-- BLOC DE TEXTE --
La convention elle-même prévoit d'ores et déjà que les différends entre Etats membres portant sur son interprétation ou son application, après avoir été examinés par le Conseil, font l'objet d'un règlement suivant des modalités définies d'un commun accord par les Etats parties à ces différends.
A l'exception du Royaume-Uni, tous les Etats membres sont convenus que, dans ce cas, ils soumettront systématiquement le différend en cause à la Cour de justice.
Le protocole permet aux Etats parties à la convention de reconnaître la compétence de la Cour de justice pour statuer à titre préjudiciel sur les questions d'interprétation de la convention.
Les Etats qui le souhaitent peuvent déclarer que toutes leurs juridictions nationales ont la faculté de saisir la Cour de justice. Ils peuvent aussi indiquer que seules les juridictions nationales dont les décisions ne sont pas susceptibles d'un recours juridictionnel de droit interne ont la faculté de saisir la Cour.
Les Etats parties peuvent en outre prévoir que les juridictions nationales dont les décisions ne sont pas susceptibles de recours juridictionnel, lorsqu'une question d'interprétation de la convention est soulevée devant elles, sont tenues de saisir la Cour de justice.
Enfin, les Etats membres qui ne reconnaissent pas la compétence de la Cour de justice peuvent cependant intervenir dans les affaires qui lui seraient soumises.
Le Gouvernement français a retenu la formule selon laquelle seules les juridictions suprêmes ont la possibilité de saisir la Cour de justice à titre préjudiciel. Cette solution permet d'obtenir une plus grande cohérence dans l'interprétation de la convention, tout en autorisant un filtrage des questions d'interprétation les plus importantes par les juridictions suprêmes.
L'extension du contrôle en interprétation de la Cour de justice constitue une garantie de voir respecter, dans le cadre de l'application de la convention Europol, les droits fondamentaux de la personne humaine dont la Cour de justice des Communautés européennes a reconnu depuis de longues années qu'ils font partie des principes généraux du droit communautaire.
Compte tenu de l'importance de ces deux accords pour le développement de la coopération policière dans l'Europe des citoyens, je vous demande d'approuver les deux projets de loi qui vous sont aujourd'hui soumis.
Telles sont, monsieur le président, monsieur le rapporteur, mesdames, messieurs les sénateurs, les principales observations qu'appellent la convention portant création d'Europol, signée le 26 juillet 1995 à Bruxelles, et le protocole concernant l'interprétation à titre préjudiciel de la convention portant création d'un office européen de police, signé à Bruxelles le 24 juillet 1996, qui font l'objet des deux projets de loi aujourd'hui proposés à votre approbation. (Applaudissements sur les travées socialistes. - M. le rapporteur applaudit également.)

-- DONNÉES --
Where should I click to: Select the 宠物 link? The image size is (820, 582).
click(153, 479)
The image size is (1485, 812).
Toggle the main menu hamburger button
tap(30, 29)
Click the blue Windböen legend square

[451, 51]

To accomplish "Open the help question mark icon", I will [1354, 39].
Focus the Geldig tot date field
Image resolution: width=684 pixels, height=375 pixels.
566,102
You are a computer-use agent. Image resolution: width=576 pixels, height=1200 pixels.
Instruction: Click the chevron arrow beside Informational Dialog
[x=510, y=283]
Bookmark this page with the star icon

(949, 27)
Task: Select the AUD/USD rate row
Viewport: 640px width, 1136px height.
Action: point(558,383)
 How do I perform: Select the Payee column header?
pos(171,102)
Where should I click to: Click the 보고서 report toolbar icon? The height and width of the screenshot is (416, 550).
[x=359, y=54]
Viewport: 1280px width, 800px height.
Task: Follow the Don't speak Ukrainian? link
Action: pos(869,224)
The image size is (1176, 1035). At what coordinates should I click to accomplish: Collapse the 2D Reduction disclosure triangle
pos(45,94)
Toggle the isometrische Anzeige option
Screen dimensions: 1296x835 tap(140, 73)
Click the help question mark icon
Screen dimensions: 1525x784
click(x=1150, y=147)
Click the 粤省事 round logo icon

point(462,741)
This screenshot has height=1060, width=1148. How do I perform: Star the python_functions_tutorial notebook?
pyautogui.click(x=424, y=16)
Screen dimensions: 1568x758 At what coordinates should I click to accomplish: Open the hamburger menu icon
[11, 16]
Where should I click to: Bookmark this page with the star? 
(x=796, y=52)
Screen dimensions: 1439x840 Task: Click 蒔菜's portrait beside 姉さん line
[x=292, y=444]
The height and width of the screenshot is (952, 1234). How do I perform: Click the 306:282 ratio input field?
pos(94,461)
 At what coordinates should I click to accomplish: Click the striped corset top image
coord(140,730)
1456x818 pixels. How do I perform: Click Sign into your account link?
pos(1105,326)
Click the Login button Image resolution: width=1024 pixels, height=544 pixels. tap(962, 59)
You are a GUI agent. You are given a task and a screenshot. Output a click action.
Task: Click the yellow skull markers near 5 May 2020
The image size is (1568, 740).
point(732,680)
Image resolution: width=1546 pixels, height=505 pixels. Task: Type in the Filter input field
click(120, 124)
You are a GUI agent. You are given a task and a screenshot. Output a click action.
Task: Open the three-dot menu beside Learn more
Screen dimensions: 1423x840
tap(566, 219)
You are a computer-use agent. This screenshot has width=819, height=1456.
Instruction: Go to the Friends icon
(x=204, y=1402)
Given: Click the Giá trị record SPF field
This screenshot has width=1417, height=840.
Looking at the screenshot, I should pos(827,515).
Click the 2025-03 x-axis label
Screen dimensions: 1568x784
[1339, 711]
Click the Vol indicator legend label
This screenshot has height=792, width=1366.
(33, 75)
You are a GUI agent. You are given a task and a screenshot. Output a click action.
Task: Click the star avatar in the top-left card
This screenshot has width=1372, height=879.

-- TRAVAIL DEMANDÉ --
1. Recopiez fidèlement le passage du texte sur Europol qui va de « Le protocole permet » à « tenues de saisir la Cour de justice. ».
2. Donnez uniquement le nombre de lignes des entrées qui contiennent le mot « size ».

-- RÉPONSES DANS L'ORDRE --
1.
Le protocole permet aux Etats parties à la convention de reconnaître la compétence de la Cour de justice pour statuer à titre préjudiciel sur les questions d'interprétation de la convention.
Les Etats qui le souhaitent peuvent déclarer que toutes leurs juridictions nationales ont la faculté de saisir la Cour de justice. Ils peuvent aussi indiquer que seules les juridictions nationales dont les décisions ne sont pas susceptibles d'un recours juridictionnel de droit interne ont la faculté de saisir la Cour.
Les Etats parties peuvent en outre prévoir que les juridictions nationales dont les décisions ne sont pas susceptibles de recours juridictionnel, lorsqu'une question d'interprétation de la convention est soulevée devant elles, sont tenues de saisir la Cour de justice.

2. 4